» **RECORDS SHOWN**:
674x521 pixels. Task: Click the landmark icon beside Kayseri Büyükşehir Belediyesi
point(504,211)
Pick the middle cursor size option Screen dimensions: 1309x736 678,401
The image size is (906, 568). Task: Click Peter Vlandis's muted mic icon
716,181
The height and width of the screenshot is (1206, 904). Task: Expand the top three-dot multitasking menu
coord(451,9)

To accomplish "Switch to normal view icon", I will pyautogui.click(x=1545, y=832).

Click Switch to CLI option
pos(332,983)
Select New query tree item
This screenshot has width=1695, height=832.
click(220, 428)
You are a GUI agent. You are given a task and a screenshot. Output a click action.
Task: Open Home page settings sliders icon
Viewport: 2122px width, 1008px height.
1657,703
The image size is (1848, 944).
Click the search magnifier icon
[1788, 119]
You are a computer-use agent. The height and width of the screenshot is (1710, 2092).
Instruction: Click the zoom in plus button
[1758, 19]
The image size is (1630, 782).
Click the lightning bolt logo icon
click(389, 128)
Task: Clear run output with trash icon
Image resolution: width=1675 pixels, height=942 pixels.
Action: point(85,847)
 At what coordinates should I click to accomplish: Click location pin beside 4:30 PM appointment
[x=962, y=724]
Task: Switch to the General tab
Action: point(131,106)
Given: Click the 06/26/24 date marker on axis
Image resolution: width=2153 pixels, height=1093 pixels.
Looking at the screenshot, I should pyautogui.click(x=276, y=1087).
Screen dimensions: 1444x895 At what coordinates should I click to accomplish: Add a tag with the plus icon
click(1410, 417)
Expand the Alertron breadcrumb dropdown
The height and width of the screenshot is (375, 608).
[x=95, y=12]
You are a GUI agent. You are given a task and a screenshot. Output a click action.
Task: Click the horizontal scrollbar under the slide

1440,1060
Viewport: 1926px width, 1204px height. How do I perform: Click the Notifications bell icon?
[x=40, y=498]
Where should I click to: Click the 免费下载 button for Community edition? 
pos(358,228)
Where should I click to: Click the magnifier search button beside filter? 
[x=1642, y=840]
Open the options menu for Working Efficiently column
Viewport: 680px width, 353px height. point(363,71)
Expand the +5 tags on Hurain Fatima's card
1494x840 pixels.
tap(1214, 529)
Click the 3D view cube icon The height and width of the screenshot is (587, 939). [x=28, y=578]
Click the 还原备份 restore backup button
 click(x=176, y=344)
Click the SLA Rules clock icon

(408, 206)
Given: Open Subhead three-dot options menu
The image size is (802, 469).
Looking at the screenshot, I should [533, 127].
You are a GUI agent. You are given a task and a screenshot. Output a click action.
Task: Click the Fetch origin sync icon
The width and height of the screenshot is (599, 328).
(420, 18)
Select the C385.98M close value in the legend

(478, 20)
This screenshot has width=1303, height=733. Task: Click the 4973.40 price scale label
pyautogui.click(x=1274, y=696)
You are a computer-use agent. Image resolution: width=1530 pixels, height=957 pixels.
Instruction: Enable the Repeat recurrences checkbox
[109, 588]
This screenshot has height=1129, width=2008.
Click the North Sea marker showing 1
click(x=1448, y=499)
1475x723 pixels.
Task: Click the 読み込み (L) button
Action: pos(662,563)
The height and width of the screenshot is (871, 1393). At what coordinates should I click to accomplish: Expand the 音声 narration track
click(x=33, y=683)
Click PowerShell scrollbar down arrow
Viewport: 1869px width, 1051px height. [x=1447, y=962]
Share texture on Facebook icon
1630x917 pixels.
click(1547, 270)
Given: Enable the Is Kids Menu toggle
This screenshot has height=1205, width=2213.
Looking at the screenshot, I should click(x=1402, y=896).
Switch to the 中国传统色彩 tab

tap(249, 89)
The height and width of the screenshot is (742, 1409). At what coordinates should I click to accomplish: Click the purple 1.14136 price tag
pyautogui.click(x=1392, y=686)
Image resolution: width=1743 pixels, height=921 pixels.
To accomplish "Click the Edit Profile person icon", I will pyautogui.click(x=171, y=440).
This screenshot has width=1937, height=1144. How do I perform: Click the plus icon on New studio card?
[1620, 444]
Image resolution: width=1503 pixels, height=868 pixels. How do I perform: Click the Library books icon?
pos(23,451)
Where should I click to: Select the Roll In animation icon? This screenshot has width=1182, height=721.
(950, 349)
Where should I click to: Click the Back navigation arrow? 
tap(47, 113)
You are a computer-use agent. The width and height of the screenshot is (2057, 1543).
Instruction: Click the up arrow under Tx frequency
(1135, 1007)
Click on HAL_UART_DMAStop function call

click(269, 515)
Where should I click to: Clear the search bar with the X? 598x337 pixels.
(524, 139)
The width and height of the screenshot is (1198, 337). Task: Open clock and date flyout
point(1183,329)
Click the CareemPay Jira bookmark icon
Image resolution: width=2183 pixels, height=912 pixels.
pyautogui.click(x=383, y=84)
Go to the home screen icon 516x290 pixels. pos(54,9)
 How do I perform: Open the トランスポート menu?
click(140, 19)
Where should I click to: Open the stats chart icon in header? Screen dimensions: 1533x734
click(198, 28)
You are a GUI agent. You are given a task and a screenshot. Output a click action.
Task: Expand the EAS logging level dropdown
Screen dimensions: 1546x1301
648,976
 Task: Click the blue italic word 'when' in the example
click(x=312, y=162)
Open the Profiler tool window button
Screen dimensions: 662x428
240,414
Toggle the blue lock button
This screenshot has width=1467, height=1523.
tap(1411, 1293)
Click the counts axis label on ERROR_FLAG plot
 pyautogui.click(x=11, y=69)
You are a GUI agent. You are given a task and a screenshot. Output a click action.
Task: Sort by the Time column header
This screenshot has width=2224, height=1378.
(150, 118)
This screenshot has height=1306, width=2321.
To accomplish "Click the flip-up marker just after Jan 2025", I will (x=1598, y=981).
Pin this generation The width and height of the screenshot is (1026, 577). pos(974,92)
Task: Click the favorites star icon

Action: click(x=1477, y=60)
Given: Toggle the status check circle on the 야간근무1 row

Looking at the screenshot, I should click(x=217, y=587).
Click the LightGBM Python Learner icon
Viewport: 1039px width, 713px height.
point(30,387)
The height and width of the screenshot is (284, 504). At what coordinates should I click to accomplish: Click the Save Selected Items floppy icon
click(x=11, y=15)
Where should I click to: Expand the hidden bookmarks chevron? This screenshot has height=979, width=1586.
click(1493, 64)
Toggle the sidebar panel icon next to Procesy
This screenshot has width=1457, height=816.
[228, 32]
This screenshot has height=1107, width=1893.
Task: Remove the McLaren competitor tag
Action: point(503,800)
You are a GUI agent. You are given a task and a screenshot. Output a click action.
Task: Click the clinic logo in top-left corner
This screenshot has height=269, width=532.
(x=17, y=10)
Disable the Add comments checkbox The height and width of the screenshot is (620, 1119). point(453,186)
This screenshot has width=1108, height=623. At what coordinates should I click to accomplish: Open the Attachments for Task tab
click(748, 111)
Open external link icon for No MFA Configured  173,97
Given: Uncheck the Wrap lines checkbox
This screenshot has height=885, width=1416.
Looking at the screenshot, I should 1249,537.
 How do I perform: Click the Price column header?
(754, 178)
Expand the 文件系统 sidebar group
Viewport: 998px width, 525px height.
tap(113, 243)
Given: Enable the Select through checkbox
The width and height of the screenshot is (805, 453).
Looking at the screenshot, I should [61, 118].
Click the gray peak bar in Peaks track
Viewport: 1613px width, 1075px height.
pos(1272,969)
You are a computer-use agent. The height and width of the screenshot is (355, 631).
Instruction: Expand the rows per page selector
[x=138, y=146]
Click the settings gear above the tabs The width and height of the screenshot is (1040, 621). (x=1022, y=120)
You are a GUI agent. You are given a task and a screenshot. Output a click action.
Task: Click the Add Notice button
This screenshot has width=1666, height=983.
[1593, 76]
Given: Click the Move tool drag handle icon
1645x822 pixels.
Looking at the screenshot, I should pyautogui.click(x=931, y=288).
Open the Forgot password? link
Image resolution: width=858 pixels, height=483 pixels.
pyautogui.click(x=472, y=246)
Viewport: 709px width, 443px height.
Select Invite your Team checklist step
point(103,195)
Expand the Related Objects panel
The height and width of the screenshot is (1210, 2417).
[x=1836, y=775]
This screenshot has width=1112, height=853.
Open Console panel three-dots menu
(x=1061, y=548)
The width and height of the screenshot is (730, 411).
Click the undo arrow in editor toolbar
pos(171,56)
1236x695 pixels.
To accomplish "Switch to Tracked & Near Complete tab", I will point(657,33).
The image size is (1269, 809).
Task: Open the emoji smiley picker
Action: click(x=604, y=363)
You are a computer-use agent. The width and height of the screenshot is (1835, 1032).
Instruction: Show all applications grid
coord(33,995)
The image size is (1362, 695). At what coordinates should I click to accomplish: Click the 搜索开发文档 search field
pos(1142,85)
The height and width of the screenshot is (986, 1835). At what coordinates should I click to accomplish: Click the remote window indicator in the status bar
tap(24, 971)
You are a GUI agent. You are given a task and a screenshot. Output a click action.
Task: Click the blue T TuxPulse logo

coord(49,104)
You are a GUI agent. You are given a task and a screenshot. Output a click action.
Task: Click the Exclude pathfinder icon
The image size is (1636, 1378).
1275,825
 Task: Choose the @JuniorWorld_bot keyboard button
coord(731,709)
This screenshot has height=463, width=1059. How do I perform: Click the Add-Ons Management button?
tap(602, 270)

» **DIRECTIONS FOR THIS TASK**:
Each line of the data that holds the word "computer" should be copied.

» **COMPLETED TASK**:
You are a computer-use agent. The height and width of the screenshot is (1710, 2092).
You are a computer-use agent. Image resolution: width=1530 pixels, height=957 pixels.
You are a computer-use agent. The width and height of the screenshot is (2057, 1543).
You are a computer-use agent. The height and width of the screenshot is (355, 631).
You are a computer-use agent. The width and height of the screenshot is (1835, 1032).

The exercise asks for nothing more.